David Dreman 10.15.07, 12:00 AM ET
The capital markets have suffered mightily in the mortgage meltdown. Mortgage-backed securities--whether backed by nasty subprime loans, slightly better Alt A ones or even highly rated borrowings, have sunk. Junk bonds, often linked to MBSs, are hard to float. Private equity deals, frenetic not so long ago, are iffy now that high-yield funding is harder and costlier to provide.
That has introduced intense fear to stock- and fixed-income investors worldwide. Despite the Federal Reserve's half-point reduction in mid-September, there's still a lurking suspicion that more bad news lies ahead. What will happen when all those adjustable-rate mortgages reset upward in months to come, plunging more strapped homeowners into default? Are we approaching a financial meltdown that will take everything, including the stock market, into a dizzying drop not seen since the bear market of 2000--02?
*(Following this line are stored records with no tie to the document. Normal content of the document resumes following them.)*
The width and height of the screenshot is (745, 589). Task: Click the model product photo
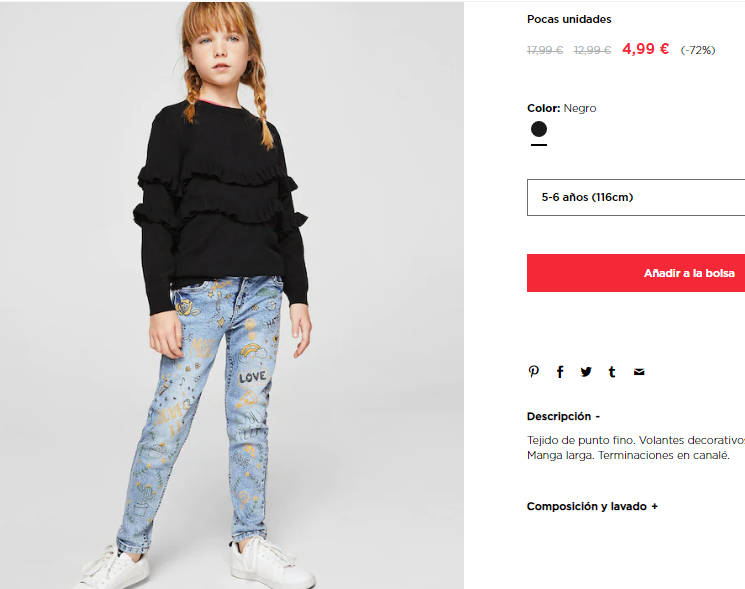pyautogui.click(x=232, y=295)
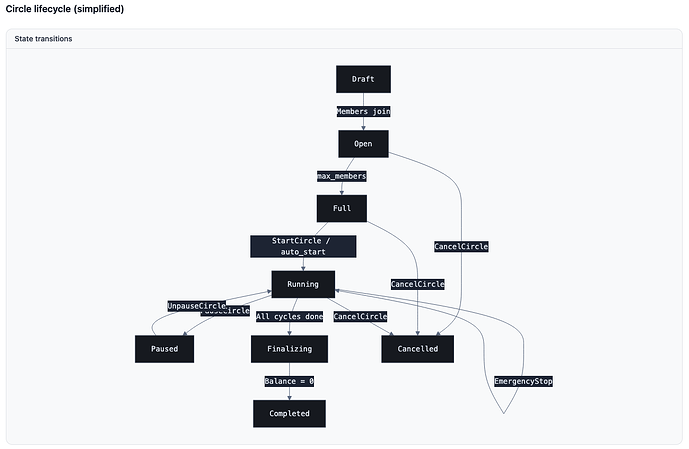The image size is (689, 449).
Task: Select the "UnpauseCircle" transition label
Action: point(196,306)
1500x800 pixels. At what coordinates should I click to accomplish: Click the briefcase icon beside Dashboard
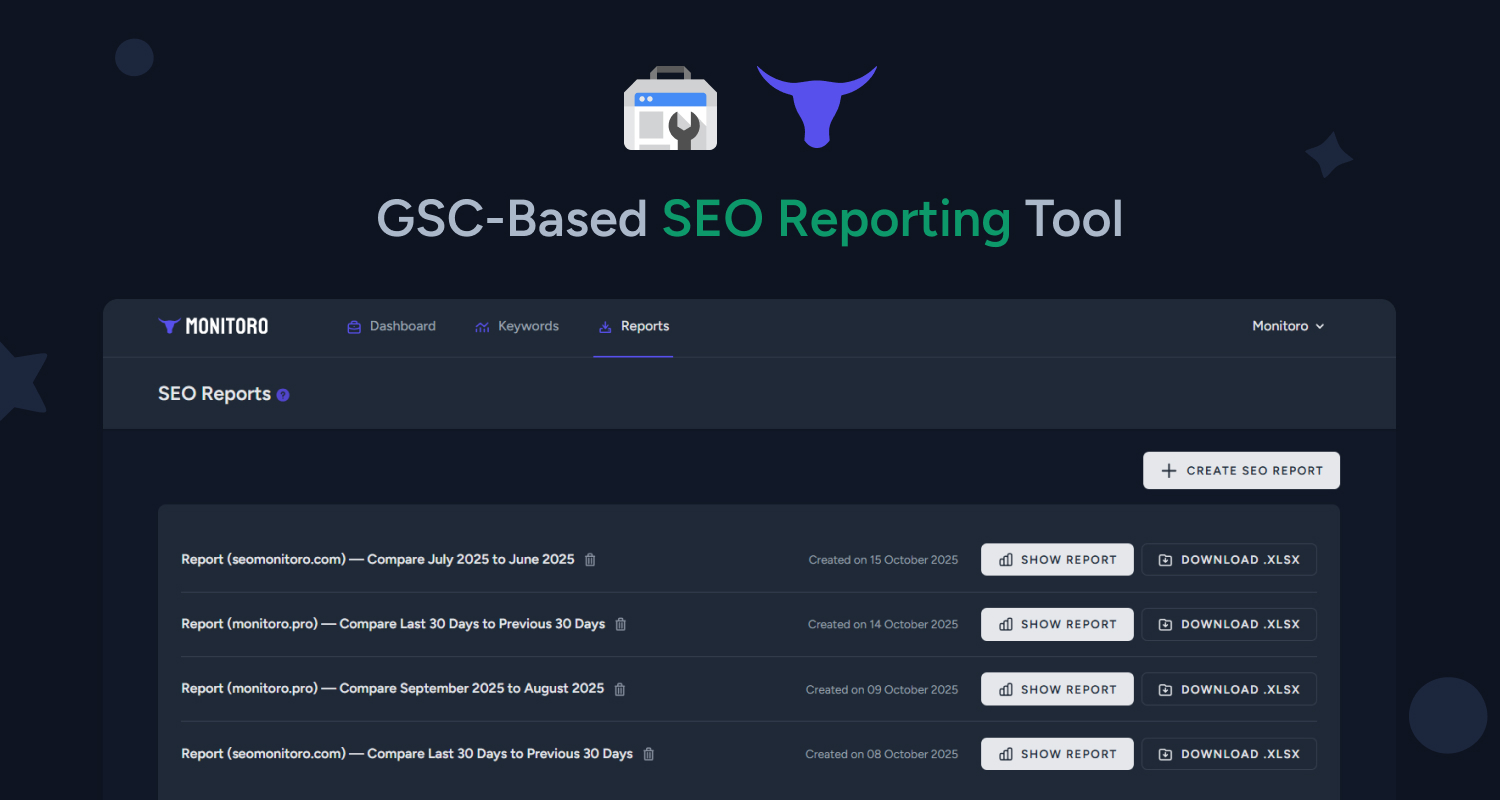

Yes, it's bad now and could take many months to unwind, hurting swarms of investors who were suckered into going for sky-high returns of MBSs without examining the ridiculously poor security behind them. Ditto some of the convoluted securities that bundle them called collateralized debt obligations. The mortgage problem also could put a dent into economic growth for a while. But as all good value investors know, dire times bring opportunities. The long-term trend of the stock market is up.
Since coming to Wall Street in the late 1960s, I have been through seven such crises. Somehow, the market survived them and thrived. Look back even further to the period following the end of World War II, and sure enough, you'll find that pattern holding in four more market spills. Beginning with the first postwar panic, resulting from the 1948--49 Berlin blockade, stocks have tumbled only to come roaring back to new highs. The worst market break came in 1973--74, during a nasty recession and the Arab oil embargo. The most recent was the dot-com slide, which began in March 2000 and ended in late 2002. The Nasdaq Composite, heavy with tech names, still has not regained the ground lost in that crash, but the broad indexes have.
During each crisis investors felt confused, uncertain and panicky. They believed nothing in their previous experience could help them cope with the ominous new world they faced. "Sell, sell, sell," their inner worrywarts advised. "Save your capital before it's too late."
This almost always turned out to be a bad move. Selling in a crisis is foolish. Yes, if you had sold the S&P 500, say, a year into the bear market, in March 2001, you would have avoided another 28% decline before it hit bottom. But would you have had the wisdom to get back into stocks a year and a half later? I don't know of anyone advising an exit in March 2001 who also switched to a bullish stance in fall 2002. And if you had sold in March 2001, and stayed out, you would have missed an opportunity. Since then the stock market has returned 46% (including dividends). On average, for each of the dozen crises, the market was up 36% one year after the low point, 44% after two years.
Today's stock market remains solid with good fundamentals and many cheap stocks at hand. The ongoing liquidity crisis must be handled gingerly, of course. Commit your capital slowly as several more shocks must be absorbed before a broad market rally begins.